Harry Carter (Actor) .. Cop in Park
Born: January 01, 1879
Trivia: Not to be confused with the later 20th Century-Fox contract player of the same name, silent screen actor Harry Carter had appeared in repertory with Mrs. Fiske and directed The Red Mill for Broadway impresario Charles Frohman prior to entering films with Universal in 1914. Often cast as a smooth villain, the dark-haired Carter made serials something of a specialty, menacing future director Robert Z. Leonard in The Master Key (1914); playing the title menace in The Gray Ghost (1917); and acting supercilious towards Big Top performers Eddie Polo and Eileen Sedgwick in Lure of the Circus (1918). In addition to his serial work, Carter played General Von Kluck in the infamous propaganda piece The Kaiser, the Beast of Berlin (1918). It was back to chapterplays in the 1920s, where he menaced Claire Anderson and Grace Darmond in two very low-budget examples of the genre: The Fatal Sign (1920) and The Hope Diamond Mystery (1921).
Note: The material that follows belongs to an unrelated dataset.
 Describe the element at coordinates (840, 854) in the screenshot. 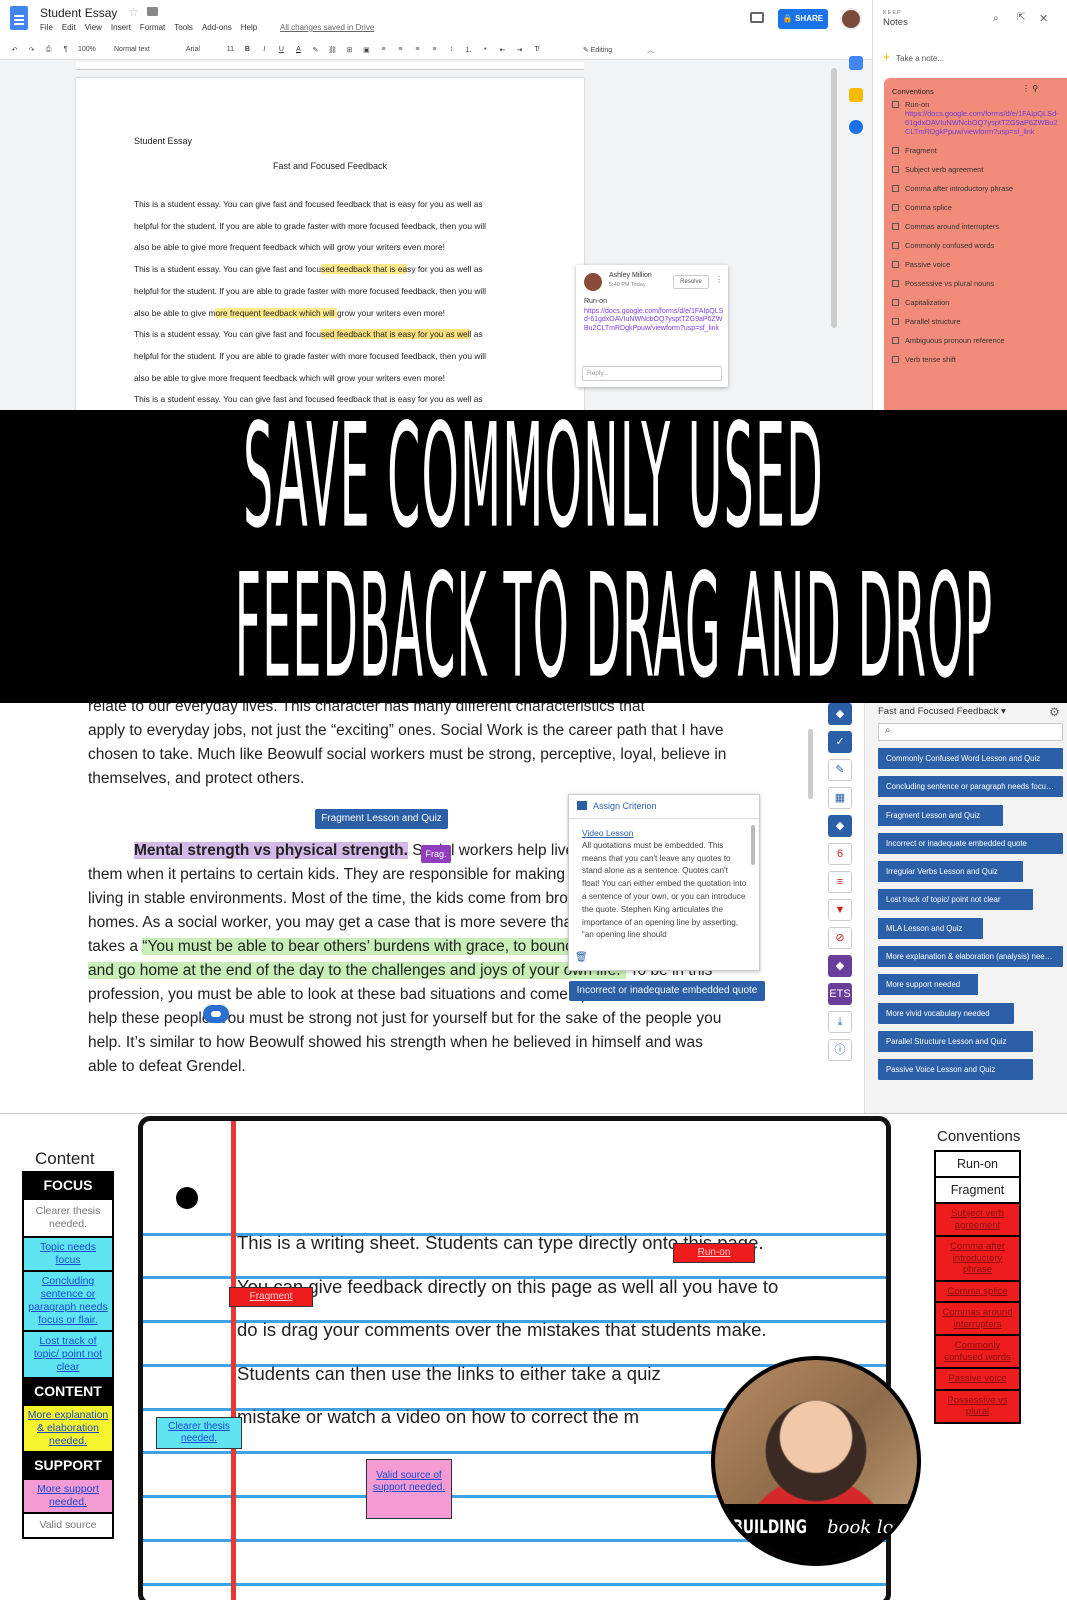

I see `tool-button: 6` at that location.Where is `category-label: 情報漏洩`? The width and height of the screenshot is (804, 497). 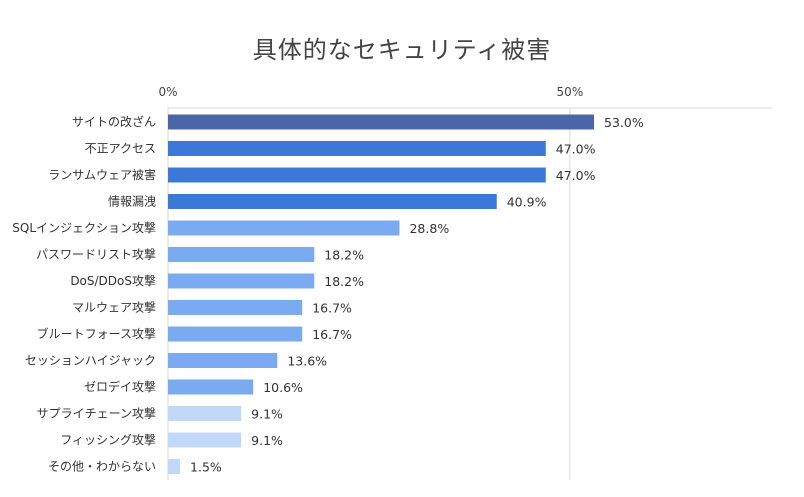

Robert Cherry (Actor) .. Yokel
Trivia: A tall Texas native with a lanky frame, Robert Cherry began acting professionally as a teenager and parlayed his distinct looks into a career as a character actor. Cherry made his film debut at 15 with an uncredited role in the Alexander Hall-directed comedy Good Girls Go To Paris (1939) and went on to play bit parts in numerous films. Memorable appearances include parts in a pair of Abbott & Costello episodes and a role as a zombie in Revenge of the Zombies, starring John Carradine. Cherry's final role was the uncredited part of a bus passenger in Jacques Tourneur's film noir Nightfall (1957).
Abe Dinovitch (Actor) .. Barney
James Flavin (Actor) .. Cop
Born: May 14, 1906
Died: April 23, 1976
Trivia: American actor James Flavin was groomed as a leading man when he first arrived in Hollywood in 1932, but he balked at the glamour treatment and was demonstrably resistant to being buried under tons of makeup. Though Flavin would occasionally enjoy a leading role--notably in the 1932 serial The Airmail Mystery, co-starring Flavin's wife Lucille Browne--the actor would devote most of his film career to bit parts. If a film featured a cop, process server, Marine sergeant, circus roustabout, deckhand or political stooge, chances are Jimmy Flavin was playing the role. His distinctive sarcastic line delivery and chiselled Irish features made him instantly recognizable, even if he missed being listed in the cast credits. Larger roles came Flavin's way in King Kong (1933) as Second Mate Briggs; Nightmare Alley (1947), as the circus owner who hires Tyrone Power; and Abbott and Costello Meet the Killer, Boris Karloff (1949), as a long-suffering homicide detective. Since he worked with practically everyone, James Flavin was invaluable in later years as a source of on-set anecdotes for film historians; and because he evidently never stopped working, Flavin and his wife Lucille were able to spend their retirement years in comfort in their lavish, sprawling Hollywood homestead.